The speed of a steamer in still water, the upstream speed of the steamer and the downstream speed of the steamer form an A.P.(Arithmetic Progression) whose common difference is \$1{1/6}\$. What is the speed of the river?

A

\$1{1/6}\$ units.

B

\$2{3/5}\$ units.

C

\$2{3/8}\$ units.

D

\$3{1/8}\$ units.

Soln.
Ans: a

Let the speed of the steamer in still water be u and the speed of the river be v. The three speeds are u - v, u and u + v. They are in an A.P. with a common difference equal to v. Since v is also the speed of the river, the required answer is: \$1{1/6}\$.

### Question 2

The difference of the squares of the downstream and upstream speeds of a boat in a stream is 12. What is the product of the speed of the stream and that of the boat in still water?

A

3.

B

4.

C

2.

D

6.

Soln.
Ans: a

Let the speed of the boat in still water be u, and let v be the speed of the stream.

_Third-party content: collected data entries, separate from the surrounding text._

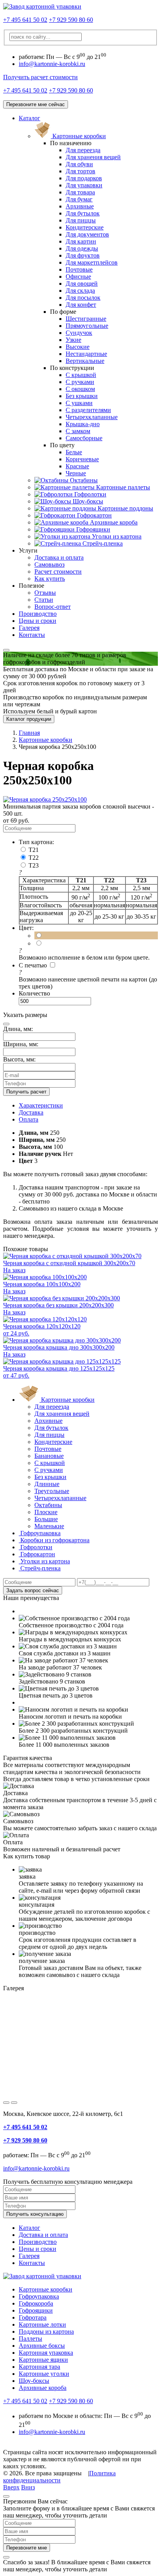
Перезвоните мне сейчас (35, 104)
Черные (76, 473)
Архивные (80, 206)
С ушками (79, 403)
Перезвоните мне (26, 2548)
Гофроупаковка (39, 2296)
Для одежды (82, 248)
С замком (78, 431)
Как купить (49, 578)
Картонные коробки (45, 2289)
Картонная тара (39, 2366)
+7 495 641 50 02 (25, 19)
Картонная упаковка (46, 2352)
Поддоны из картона (46, 2331)
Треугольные (51, 1491)
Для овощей (82, 283)
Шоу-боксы (34, 2380)
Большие (46, 1519)
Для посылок (83, 297)
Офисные (78, 276)
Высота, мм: (19, 1059)
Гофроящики (36, 2310)
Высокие (77, 346)
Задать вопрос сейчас (32, 1590)
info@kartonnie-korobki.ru (52, 63)
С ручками (80, 382)
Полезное (31, 585)
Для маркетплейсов (92, 262)
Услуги (28, 550)
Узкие (73, 339)
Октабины (48, 1505)
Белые (74, 452)
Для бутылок (83, 213)
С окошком (80, 389)
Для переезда (83, 150)
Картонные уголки (44, 2373)
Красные (77, 466)
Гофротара (33, 2317)
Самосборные (84, 438)
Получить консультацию (35, 2214)
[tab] (41, 1105)
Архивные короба (42, 2387)
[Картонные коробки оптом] (42, 6)
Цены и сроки (37, 620)
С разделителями (88, 410)
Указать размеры (25, 1015)
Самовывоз (49, 564)
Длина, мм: (18, 1029)
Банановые (49, 1455)
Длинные (46, 1484)
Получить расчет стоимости (40, 77)
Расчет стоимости (58, 571)
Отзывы (45, 592)
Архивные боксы (42, 2345)
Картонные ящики (43, 2359)
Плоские (45, 1512)
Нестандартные (86, 353)
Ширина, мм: (20, 1044)
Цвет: (26, 927)
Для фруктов (83, 255)
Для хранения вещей (93, 157)
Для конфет (81, 304)
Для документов (87, 234)
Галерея (29, 627)
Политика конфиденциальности (59, 2477)
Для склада (80, 290)
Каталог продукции (28, 719)
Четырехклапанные (92, 417)
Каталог (29, 118)
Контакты (32, 634)
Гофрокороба (36, 2303)
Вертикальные (85, 360)
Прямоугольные (87, 325)
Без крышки (82, 396)
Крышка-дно (83, 424)
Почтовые (79, 269)
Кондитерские (85, 227)
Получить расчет (26, 1092)
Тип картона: (36, 842)
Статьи (43, 599)
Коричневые (82, 459)
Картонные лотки (42, 2324)
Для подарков (84, 178)
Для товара (80, 192)
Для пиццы (81, 220)
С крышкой (81, 375)
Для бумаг (79, 199)
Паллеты (30, 2338)
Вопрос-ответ (52, 606)
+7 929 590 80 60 (71, 19)
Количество (34, 993)
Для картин (81, 241)
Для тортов (80, 171)
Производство (38, 613)
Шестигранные (86, 318)
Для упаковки (84, 185)
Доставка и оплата (59, 557)
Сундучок (79, 332)
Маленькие (49, 1526)
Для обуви (79, 164)
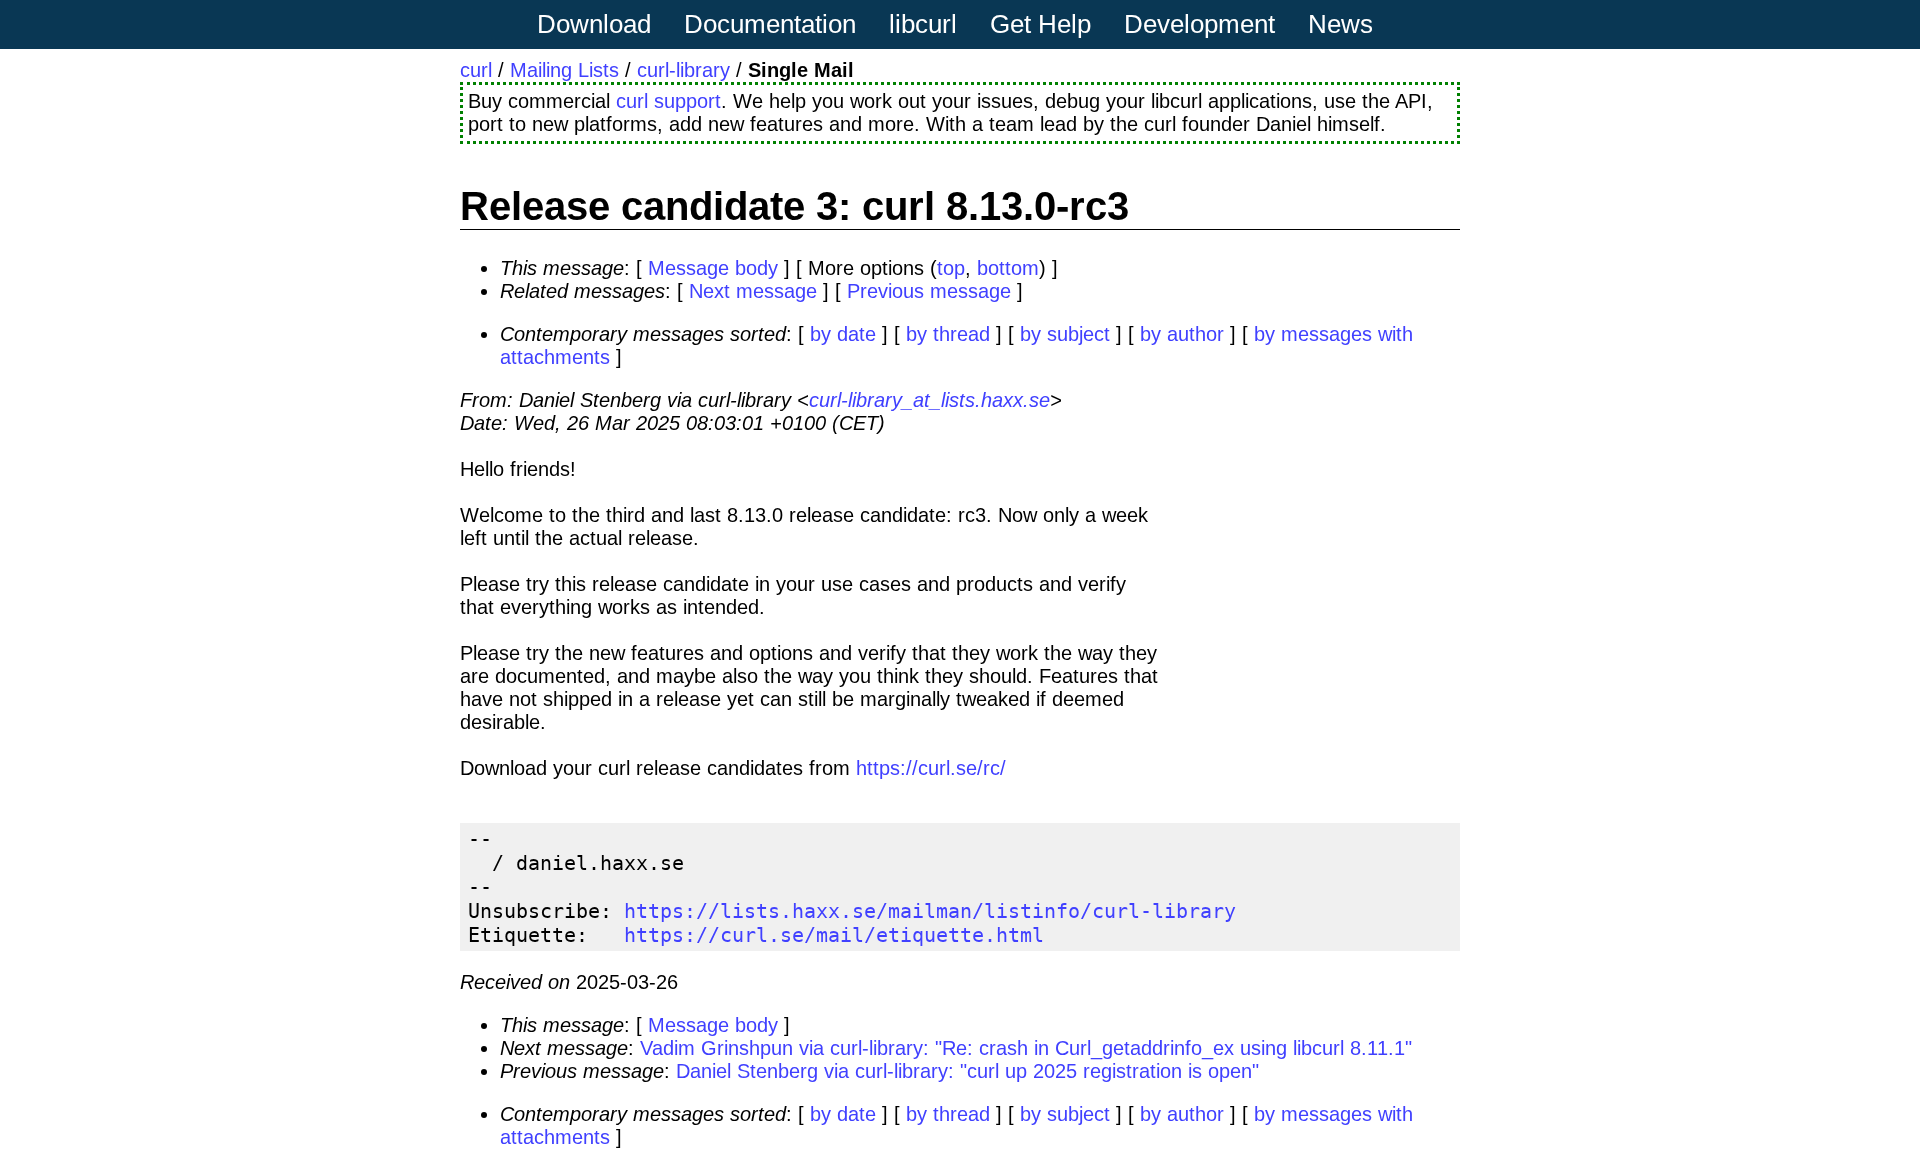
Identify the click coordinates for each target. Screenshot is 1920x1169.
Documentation (770, 24)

The difference of squares of the speeds is \$(u + v)^2 - (u - v)^2\$, which is \$u^2 + v^2 + 2uv - (u^2 + v^2 - 2uv)\$ = 4uv = 12. We get uv = \$12/4\$ = 3.

### Question 3

A steamer boat can travel 200 km downstream in 20 hours. If it covers the same distance upstream in 50 hours, what is the speed of the boat in still water?

A

7 kmph.

B

8 kmph.

C

6 kmph.

D

10 kmph.

Soln.
Ans: a

The downstream speed = \$200/20\$ = 10 km/h, and the upstream speed = \$200/50\$ = 4 km/h. By the shortcut method, the speed of the steamer boat in still water is average of its downstream and upstream speeds. So the required speed = \${10 + 4}/2\$ = 7 km/h.

### Question 4

The speed of a boat in still water is 16 km/h and rate of flow of the stream is 6 km/h. If it travels upstream for 7 hours, what is the distance travelled by the boat during the journey?

A

70 km.

B

71 km.

C

69 km.

D

73 km.

Soln.
Ans: a

The effective speed of the boat in the stream is 16 - 6 = 10 km/h. The distance is speed × time = 10 × 7 = 70 km.

### Question 5

A man can row a boat at the rate of 12 km/h in still water, and at the rate of 8 km/h against the stream. At what rate can he row down the stream?

A

16 km/h.

B

17 km/h.

C

15 km/h.

D

19 km/h.

Soln.
Ans: a

If v is the speed of the stream, 12 - v = 8, so the speed of the stream is 12 - 8 = 4 km/h. So his downstream speed would be 12 + 4 = 16 km/h.